OK, Seema, thank you.
Mike Santoli, we'll finish up.
Got a couple of minutes to go here.
A day not so similar to yesterday?
No, not really.
Just sort of firm at the index level.
More stocks down than up in this consolidation mode.
But really, it's also a strong trending market, but a low momentum market.
That's been the case for quite some time, with some exceptions. Four of the top biggest weights
in the NASDAQ 100 are up more than 1% today. Only Amazon really has any news behind that.
And so it just sort of shows you when the market sort of is indecisive for a moment
and needs a little bit of ballast, that's where it reaches for. Last week was strong. It was
supposed to be strong. Early December, there's a high probability of ballast, that's where it reaches for. Last week was strong. It was supposed to be strong.
Early December, there's a high probability of just sort of a hesitation and a plateauing.
So I think everything's fitting together fine.
You know, even Treasury yields cooperating and all the rest.
I think it's more building up toward exactly what can this economy deliver
now that everybody's economic mood has brightened so much about their earnings?
Right. According to Chris Harvey. Yeah. That's how you're going to get to seven thousand and seven.

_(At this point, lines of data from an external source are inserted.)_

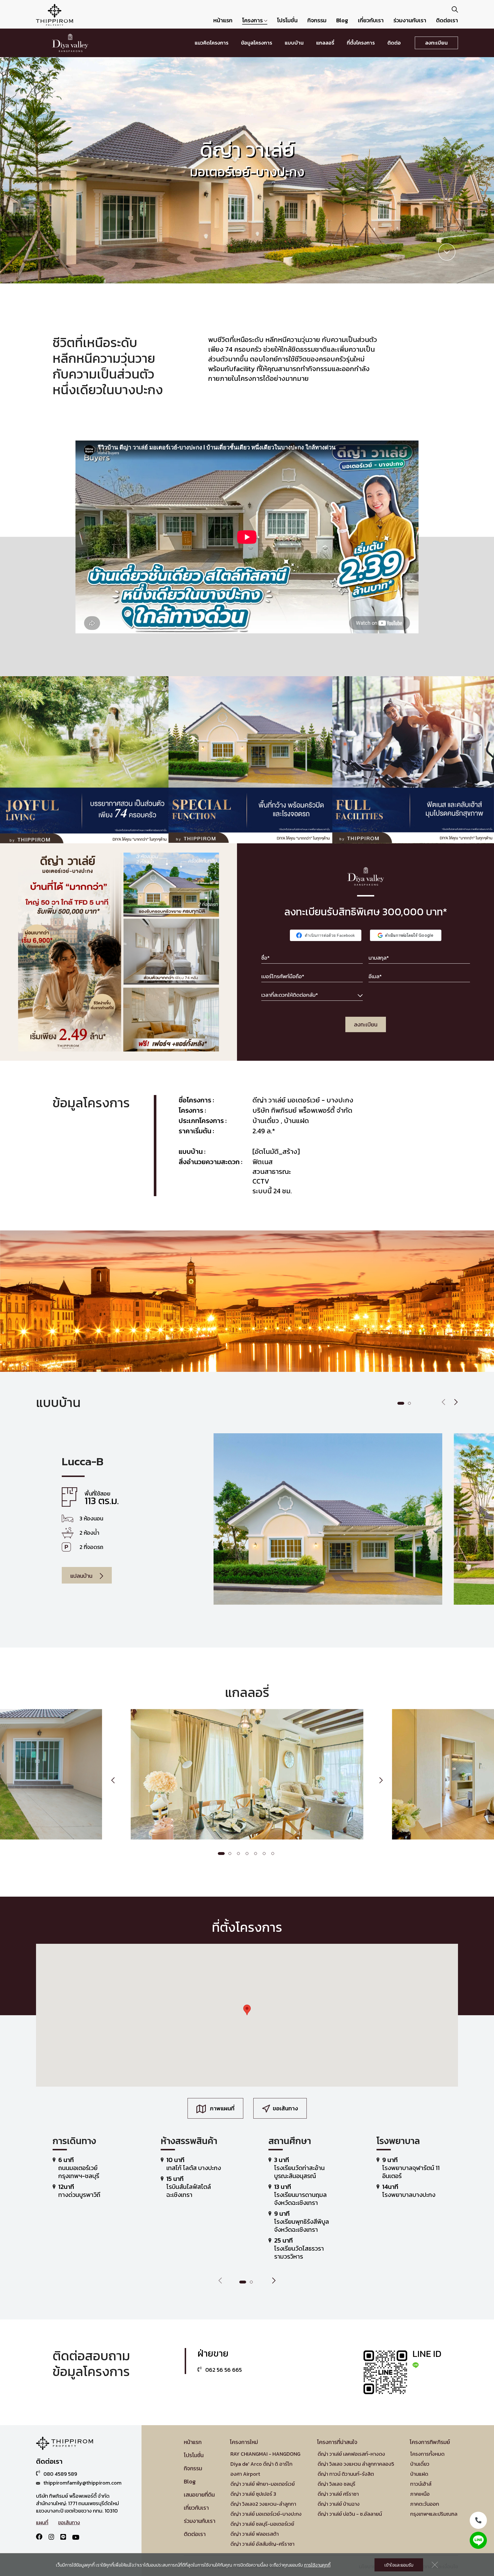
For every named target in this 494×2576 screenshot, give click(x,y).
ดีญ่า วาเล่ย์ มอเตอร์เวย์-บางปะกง (266, 2514)
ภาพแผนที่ (221, 2108)
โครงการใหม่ (244, 2442)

Look, it's underway on some level in terms of, you know, the broadening out of earnings growth.
Most stocks really didn't grow earnings, at least the median level for like a year or two.
And so that should probably change. I do understand that is the case. Still, I mean,
7000 is a pretty heavy multiple on what's now expected for 2025 earnings, which is 275.
So you kind of have to account for a lot of things staying in good shape, including the
credit markets, which have been just so rock solid. I agree with Chris, though, that we do
have the makings for a big burst of risk appetite
explosion, a lot of deals, a lot more kind of reckless haphazard activity, a higher energy
market.
It's not proving itself today outside of Palantir and Meta, but we have the ingredients.
All right.
Good stuff, Mike.
Thanks.
S&P is going to go green by a few points, it looks like.
Otherwise, it's going to be a mixed day.
We'll see you tomorrow.
We'll send it into overtime with Morgan and John.